Substance use policy at Interior Health still a concern

“Invasive” approach fails to serve workers - From the Fall 2023 Guardian
Person meeting with counsellor

Workplace incidents involving substance use are taken seriously in health care settings. 

But a punitive, one-size-fits-all policy applied by Interior Health Authority (IHA) has long been the subject of challenges by HEU.

A policy grievance filed in 2014 claimed the policy discriminated against employees with substance use disorders, prescribing a disciplinary approach, failing to assess them as individuals, and intruding on their private, public, and medical lives. 

In 2018, an arbitrator ruled in the union’s favour, saying the policy was flawed and must be suspended immediately pending a major overhaul.

But HEU representatives advise members to remain cautious when confiding in their employer.

“Most of these cases begin with absenteeism,” says Elizabeth Mielke, HEU director of member services for the Interior. “A member will be called in to talk to their supervisor, and if there’s any mention at all of substance use, anywhere in their life, it can trigger this process.”

The policy allows the employer to remove the worker from their job, send them for an assessment with an addictions specialist chosen by the employer, and impose residential treatment, followed by two years of invasive medical monitoring, all under a stringent “return-to-work agreement.” 

Mielke adds that some workers who self-disclose, even when there was no workplace impact, have been forced to follow this procedure to be allowed back to work. 

And members using substances to manage mental health challenges often find themselves forced into a drug or alcohol program instead of being offered more appropriate supports. 

“These are mostly not people who showed up for work impaired,” Mielke says. “Many of them work in positions where they don’t interact with patients or provide care.
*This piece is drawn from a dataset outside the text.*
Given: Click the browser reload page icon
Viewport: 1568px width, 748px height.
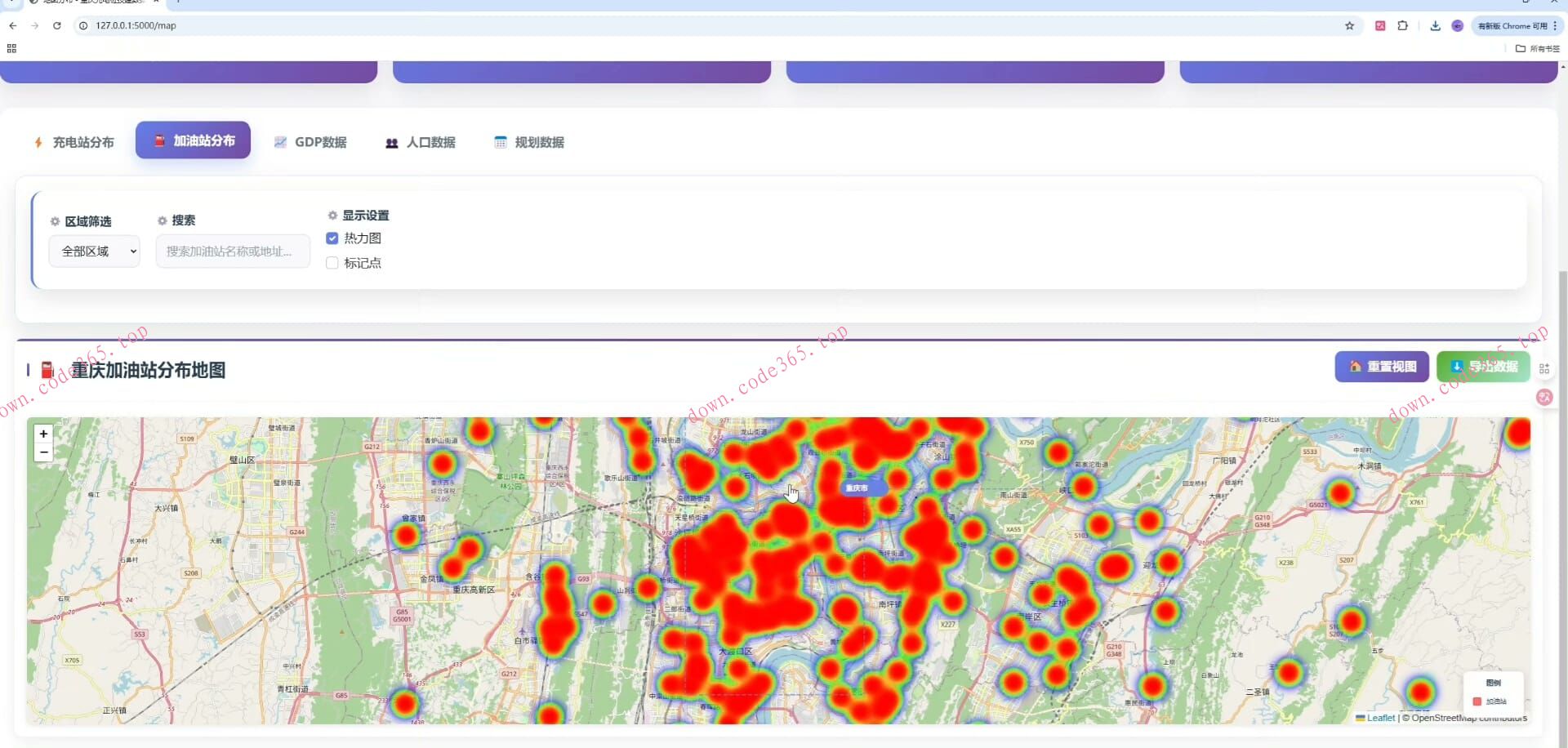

But they’re being treated like they pose a serious threat to health and safety in the workplace.” 

The arbitrator’s 2018 decision improved IHA’s policy in several ways, although the revisions did not address all requirements. 

The revised 2020 version of the policy and guidelines requires the employer to consult with the worker and the union in choosing an addictions specialist. 

It also improves confidentiality by restricting access to medical information to the employer’s Disability Management department. 

Despite these improvements, there’s still disagreement on “safety sensitive” positions in health care settings – direct or indirect care – which would trigger the policy.

That’s why HEU filed a grievance in 2018 on behalf of a hospital housekeeper, who was subjected to an invasive independent medical assessment, mandatory treatment, and medical monitoring at her own expense, based in part on a presumption that her job was “safety sensitive”.

In a 2023 decision, an arbitrator ruled the employer failed to prove housekeeping is “safety sensitive”. The member’s treatment was deemed “highly intrusive and unnecessary,” as well as discriminatory, and she was awarded lost wages and damages.

But this still didn’t establish a clear definition of a “safety sensitive” job, and left other issues unresolved – including whether the employer should pay for mandatory medical monitoring.

Because the law and the application of IHA’s policy are still unsettled, HEU urges members to contact their union servicing representative before talking to their employer about substance use.